Кристиан сделал два шага к девушке и, стремительно наклонившись к ней, как-то зловеще предостерег:
– Заканчивайте этот дешевый балаган, Светослава. Я желаю вас видеть рядом за столом, и так будет. Вы должны уяснить в своей голове, что мои просьбы и приказы не обсуждаются. Вам это ясно?
Он замер в опасной близости от ее румяного лица и стоял, склонившись. Чудные янтарные глаза девушки смотрели на него так открыто и без боязни, что молодой человек ощутил, как все его существо наполняется каким-то неведомым теплом и умиротворением. Всего лишь миг – и фон Ремберг почувствовал дикое неистовое желание поцеловать Славу. Все его существо напряглось до предела, а в его голове застучала яростная мысль о том, что он хочет получить от Славы один поцелуй, который совсем ничего не будет значить для него. Только один, и все.
Она тут же смутилась от его горящего фиолетового взора, который словно пытался подчинить ее себе. Но, стойко выдержав его, недовольно выдохнула и попыталась возразить:
– Сударь, вы невозможны и…
Вмиг опомнившись, фон Ремберг быстро выпрямился и прищурился, пытаясь скрыть волнение от ее близости.
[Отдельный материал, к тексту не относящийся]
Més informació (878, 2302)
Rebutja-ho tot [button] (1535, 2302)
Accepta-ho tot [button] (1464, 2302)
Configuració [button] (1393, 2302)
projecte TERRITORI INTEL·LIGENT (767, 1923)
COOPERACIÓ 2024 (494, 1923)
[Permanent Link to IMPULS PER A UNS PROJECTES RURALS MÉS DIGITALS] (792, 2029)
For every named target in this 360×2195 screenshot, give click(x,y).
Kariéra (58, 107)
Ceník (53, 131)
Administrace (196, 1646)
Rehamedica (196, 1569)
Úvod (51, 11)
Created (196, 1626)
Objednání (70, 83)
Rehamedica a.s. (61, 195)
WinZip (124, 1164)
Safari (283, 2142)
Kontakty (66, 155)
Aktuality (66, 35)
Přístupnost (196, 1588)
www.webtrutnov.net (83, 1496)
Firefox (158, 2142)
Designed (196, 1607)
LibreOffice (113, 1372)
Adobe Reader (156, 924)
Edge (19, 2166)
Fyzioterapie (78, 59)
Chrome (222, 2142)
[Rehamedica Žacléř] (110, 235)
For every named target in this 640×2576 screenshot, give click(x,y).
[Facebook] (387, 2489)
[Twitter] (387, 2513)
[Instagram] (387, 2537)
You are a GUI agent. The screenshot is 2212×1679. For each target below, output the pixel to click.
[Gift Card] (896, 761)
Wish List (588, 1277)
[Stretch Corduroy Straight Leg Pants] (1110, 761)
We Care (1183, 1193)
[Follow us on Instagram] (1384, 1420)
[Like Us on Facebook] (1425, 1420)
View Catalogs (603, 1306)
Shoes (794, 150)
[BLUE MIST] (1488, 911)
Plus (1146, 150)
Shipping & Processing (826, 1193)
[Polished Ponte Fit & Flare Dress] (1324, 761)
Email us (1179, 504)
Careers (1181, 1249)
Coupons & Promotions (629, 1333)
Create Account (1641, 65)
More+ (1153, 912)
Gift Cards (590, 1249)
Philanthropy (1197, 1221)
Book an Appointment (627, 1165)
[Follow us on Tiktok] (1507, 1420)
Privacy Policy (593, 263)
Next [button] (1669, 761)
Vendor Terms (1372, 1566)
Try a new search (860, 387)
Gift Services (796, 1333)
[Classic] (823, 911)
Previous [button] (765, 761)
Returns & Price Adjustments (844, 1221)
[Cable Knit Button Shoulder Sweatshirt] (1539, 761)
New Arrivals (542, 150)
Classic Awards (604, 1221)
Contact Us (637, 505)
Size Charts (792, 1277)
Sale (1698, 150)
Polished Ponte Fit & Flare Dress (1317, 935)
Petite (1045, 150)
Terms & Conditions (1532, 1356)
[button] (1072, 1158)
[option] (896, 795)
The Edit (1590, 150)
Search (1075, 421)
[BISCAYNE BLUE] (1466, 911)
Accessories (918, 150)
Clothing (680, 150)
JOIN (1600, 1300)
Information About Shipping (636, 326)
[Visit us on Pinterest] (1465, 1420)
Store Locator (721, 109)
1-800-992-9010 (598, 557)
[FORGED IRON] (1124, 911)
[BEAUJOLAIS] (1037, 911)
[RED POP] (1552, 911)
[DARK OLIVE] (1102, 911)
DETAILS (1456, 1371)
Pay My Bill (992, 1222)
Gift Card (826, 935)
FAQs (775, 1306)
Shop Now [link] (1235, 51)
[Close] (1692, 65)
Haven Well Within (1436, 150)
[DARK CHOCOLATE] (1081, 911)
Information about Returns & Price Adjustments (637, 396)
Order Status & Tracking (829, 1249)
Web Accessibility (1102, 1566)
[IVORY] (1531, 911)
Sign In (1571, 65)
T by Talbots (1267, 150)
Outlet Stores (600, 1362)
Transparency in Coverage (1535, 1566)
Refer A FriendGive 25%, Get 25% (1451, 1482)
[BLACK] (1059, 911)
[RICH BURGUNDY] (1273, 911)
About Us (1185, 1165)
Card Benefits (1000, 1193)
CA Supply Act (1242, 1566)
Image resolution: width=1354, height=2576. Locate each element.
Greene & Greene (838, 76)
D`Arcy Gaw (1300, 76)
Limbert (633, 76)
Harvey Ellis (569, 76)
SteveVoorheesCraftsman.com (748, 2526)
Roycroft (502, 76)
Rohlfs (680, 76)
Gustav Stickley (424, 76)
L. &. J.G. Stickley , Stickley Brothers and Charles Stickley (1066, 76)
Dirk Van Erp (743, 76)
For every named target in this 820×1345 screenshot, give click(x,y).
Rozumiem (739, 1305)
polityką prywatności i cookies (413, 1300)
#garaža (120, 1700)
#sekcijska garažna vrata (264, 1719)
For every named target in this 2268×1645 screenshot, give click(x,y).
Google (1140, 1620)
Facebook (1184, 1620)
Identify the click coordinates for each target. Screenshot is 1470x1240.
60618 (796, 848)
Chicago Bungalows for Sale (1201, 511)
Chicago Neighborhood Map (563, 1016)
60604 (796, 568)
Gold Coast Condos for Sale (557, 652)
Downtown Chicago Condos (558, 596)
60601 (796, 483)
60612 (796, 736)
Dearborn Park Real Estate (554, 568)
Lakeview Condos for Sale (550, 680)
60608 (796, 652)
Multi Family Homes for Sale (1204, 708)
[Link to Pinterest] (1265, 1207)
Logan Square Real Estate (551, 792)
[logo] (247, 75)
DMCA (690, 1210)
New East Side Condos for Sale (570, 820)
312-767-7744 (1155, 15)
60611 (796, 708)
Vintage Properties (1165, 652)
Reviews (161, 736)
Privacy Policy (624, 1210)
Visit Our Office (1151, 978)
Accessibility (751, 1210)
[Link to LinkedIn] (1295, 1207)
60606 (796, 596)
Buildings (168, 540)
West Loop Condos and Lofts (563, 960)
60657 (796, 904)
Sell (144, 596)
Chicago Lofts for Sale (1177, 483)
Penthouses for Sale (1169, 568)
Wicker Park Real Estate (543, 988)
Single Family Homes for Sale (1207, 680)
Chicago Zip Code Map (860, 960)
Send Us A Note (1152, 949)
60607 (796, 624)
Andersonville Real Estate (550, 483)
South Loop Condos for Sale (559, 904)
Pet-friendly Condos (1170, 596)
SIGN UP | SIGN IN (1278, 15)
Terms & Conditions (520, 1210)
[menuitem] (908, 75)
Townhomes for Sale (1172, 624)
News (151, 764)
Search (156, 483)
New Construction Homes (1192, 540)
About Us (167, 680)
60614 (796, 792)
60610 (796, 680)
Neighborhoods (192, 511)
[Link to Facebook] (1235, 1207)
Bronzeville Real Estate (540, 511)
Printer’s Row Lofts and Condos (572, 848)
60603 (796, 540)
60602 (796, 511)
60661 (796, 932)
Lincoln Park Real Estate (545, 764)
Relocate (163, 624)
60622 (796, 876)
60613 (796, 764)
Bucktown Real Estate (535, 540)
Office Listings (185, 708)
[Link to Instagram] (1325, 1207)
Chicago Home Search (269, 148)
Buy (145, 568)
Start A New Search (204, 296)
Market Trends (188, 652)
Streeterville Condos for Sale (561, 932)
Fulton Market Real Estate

– Довольно, – уже раздраженно велел Кристиан, окинув быстрым взглядом девушку, сидящую перед ним. – Раз вы не хотите спускаться вниз, тогда я буду ужинать здесь. Ибо уже распорядился подать еду сюда.
Кристиан проворно подошел к небольшому столику у окна, легко поднял его и переставил к креслу, в котором сидела девушка. Затем он взял стул и придвинул его к столу. Усевшись напротив изумленной жены, фон Ремберг как-то загадочно улыбнулся и проворковал:
– Вот видите, как все хорошо получилось.
В этот момент вошли двое слуг с подносами. Лакеи ловко выставили на стол всю посуду, закуски, вино, жаркое, хлеб и, поклонившись, вышли. Слава смотрела за всем этим действом и упорно молчала. Ей казалось, что теперь фон Ремберг не только указывал, что ей делать, но и все решал за нее.
– Немного вина? – спросил молодой человек, умело откупоривая бутылку.
– Я не пью вино, вы же знаете, – отрезала Слава, откладывая в сторону книгу.
– Тогда не буду настаивать.
Он взял графин с водой и разлил ее по бокалам. Затем, положив салфетку на колени, фон Ремберг открыл крышку большой фарфоровой супницы и устремил взор на девушку.
– Положить вам жаркого?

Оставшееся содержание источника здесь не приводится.